Moving can certainly be a stressful time, but it can also be an ideal opportunity to lighten your load — figuratively and mentally. While cleaning out your closets and donating or discarding used clothing, you should also take this time to look at your financial documents and dispose of old paperwork.
That will depend on the type of document. According to the IRS, the length of time you should keep a tax document will depend on the action, expense, or event that the document records. Generally, you should keep any records that support an item of income, deduction or credit shown on your tax return until the statute of limitations for the return expires. Most people only need to keep records from the last three years, unless they have extenuating circumstances. Any paperwork that establishes your income or deductibles should also be kept for the same time period.
When facing an office move, small business owners should also take a look at their business’ financial records in addition to their personal financial information. The same rule applies to businesses: three years of tax returns along with all backup documents, such as stock issues or losses, financial statements, and proof of asset purchases or disposals.
If you have claimed a loss in the recent past, involving either worthless securities or bad debt collection, you should keep these records for seven years. If you have employees, you should maintain all employment records for the past four years.

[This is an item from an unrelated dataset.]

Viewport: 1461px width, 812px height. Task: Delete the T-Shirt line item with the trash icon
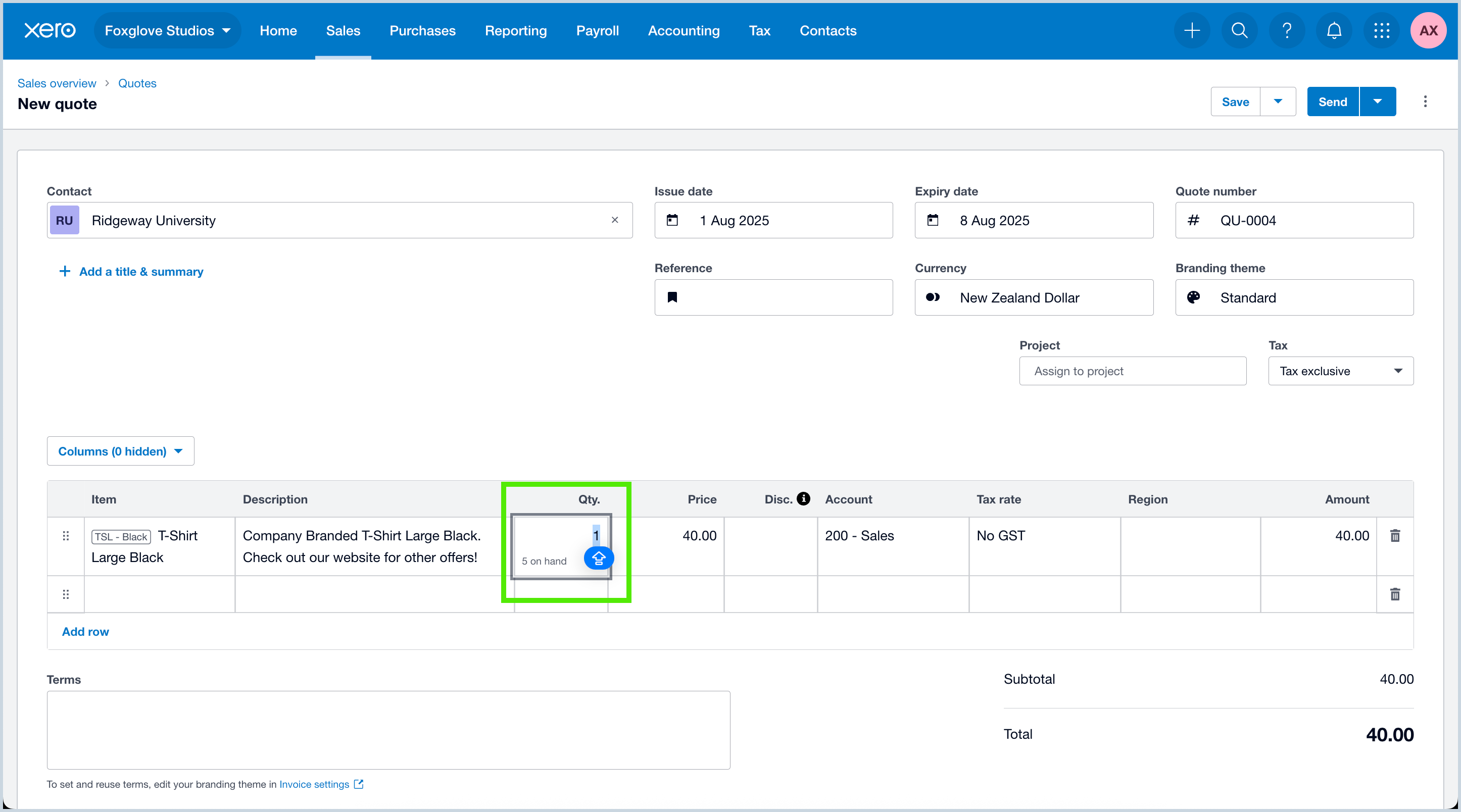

The financial documents you decide to keep should be brought with you in your own vehicle rather than placed on the moving truck. This is for your own financial security and peace of mind. Any documents you decide to toss should be shredded. Don’t just rip them in half and toss in the recycling.
If your business is moving to a new location after you filed your return, notify the IRS of your change of address. You can either put this in writing, call them or email them. Send written notice to the IRS Center that serves your old address, using IRS Form 8822, Change of Address. Include the Social Security number of everyone in your filing, or the EIN number for your business.
There are some things that should never be thrown out, such as deeds, wills, mortgage paperwork, bills of sale, and banking and investment papers. You may want to back these all up electronically and store them on a thumb drive. Again, take this paperwork with you in your own vehicle.
If you have items of high value, take a picture of each item with either the bill of sale or an appraisal, and then save it to a thumb drive.